Tujuan-tujuan terapi yang telah diuraikan di atas adalah tujuan-tujuan yang luas, yang menyajikan suatu kerangka umum untuk memahami arah gerakan terapeutik. Terapis tidak memilih tujuan-tujuan yang khusus bagi klien, tonggak terapi client centered adalah anggapannya bahwa klien dalam hubungannya dengan terapis yang menunjang. Memiliki kesanggupan untuk menentukan dan menjernihkan tujuan-tujuannya sendiri. Bagaimanapun, banyak konselor yang mengalami kesulitan dalam memperbolehkan klien untuk menetapkan sendiri tujuan-tujuannya yang khusus dalam terapi. Meskipun mudah untuk berpura-pura terhadap konsep "klien menernukan jalan sendiri", ia menuntut terhadap respek terhadap klien dan keberanian pada terapis untuk mendorong klien agar bersedia mendengarkan dirinya sendiri dan mengikuti arah-arahnya sendiri terutama pada saat klien membuat pilihan-pilihan yang bukan merupakan pilihan-pilihan yang diharpkan oleh terapis. 
 G. Teknik Yang Digunakan Dalam Client-center
Pendekatan yang berpusat  pada klien menggunakan sedikit teknik, akan tetapi menekankan sikap konselor.
Rogers (dalam Corey, 1986) menekankan bahwa yang terpenting dalam proses konseling ini adalah filsafat dan sikap konselor, bukan pada teknik yang didesain untuk membuat klien “berbuat sesuatu”.
Teknik dasar adalah mencakup mendengar dan menyimak secara aktif, refleksi, klarifikasi, ”being here” bagi klien.
Dengan adanya perkembangan yang menekankan filsafat dan sikap ini maka ada perubahan-perubahan di dalam frekuensi penggunaan bermacam teknik misalnya: bertanya, penstrukturan, interpretasi, memberi saran atau nasihat.
Keberhasilan terapi bergantung kepada faktor-faktor tingkat gangguan psikis, struktur biologis klien, lingkungan hidup klien, dan ikatan emosional.
Sebagai cara untuk mewujudkan dan mengkomunikasikan acceptance, understanding, menghargai, dan mengusahakan agar klien mengetahui bahwa konselor berusaha mengembangkan internal frame of reference klien dengan cara konselor mengikuti fikiran, perasaan dan eksplorasi klien, yang merupakan teknik pokok untuk menciptakan dan memelihara hubungan konseling.
Teknik-teknik dalam pendekatan ini antara lain adalah :
                  a.       acceptance (penerimaan)
                  b.      respect (rasa hormat)
                  c.       understanding (pemahaman)
                  d.      reassurance (menentramkan hati)

## COBA KERJAKAN
Tolong salin tanpa perubahan bagian teks tentang pendekatan client-centered yang dibuka dengan kata-kata yang memuat "b.      respect (rasa hormat)" dan ditutup dengan "d.      reassurance (menentramkan hati)".

## DATA YANG DITAMPILKAN
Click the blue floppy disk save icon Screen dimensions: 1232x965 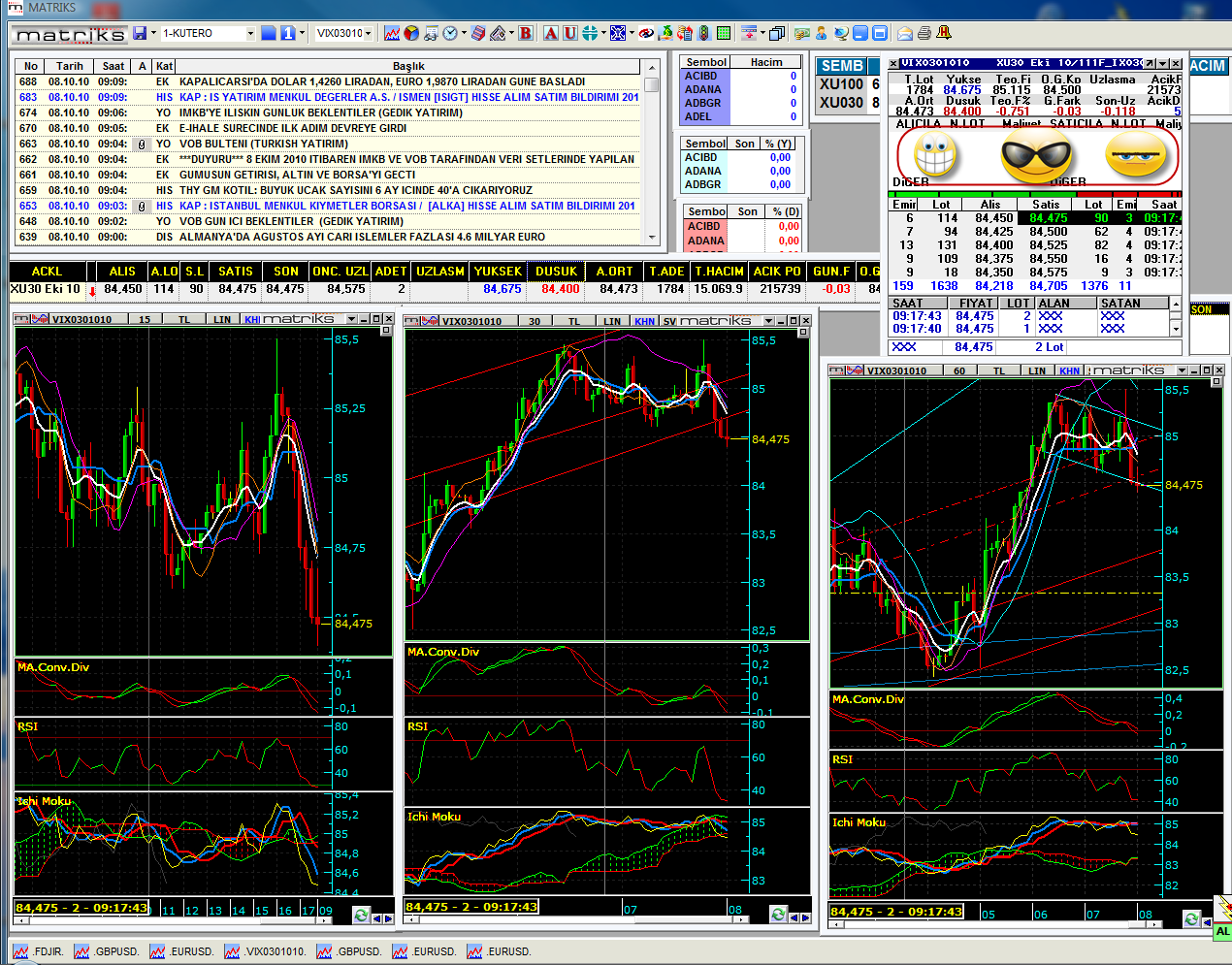(x=140, y=33)
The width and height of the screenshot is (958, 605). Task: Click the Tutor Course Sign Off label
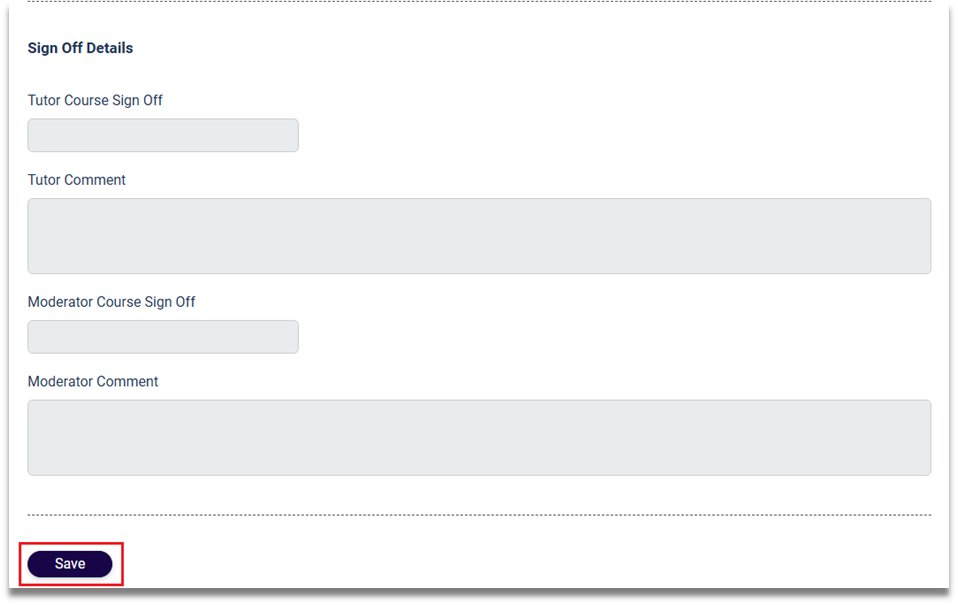(x=95, y=101)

## BAGIAN JAWABAN
b.      respect (rasa hormat)
                  c.       understanding (pemahaman)
                  d.      reassurance (menentramkan hati)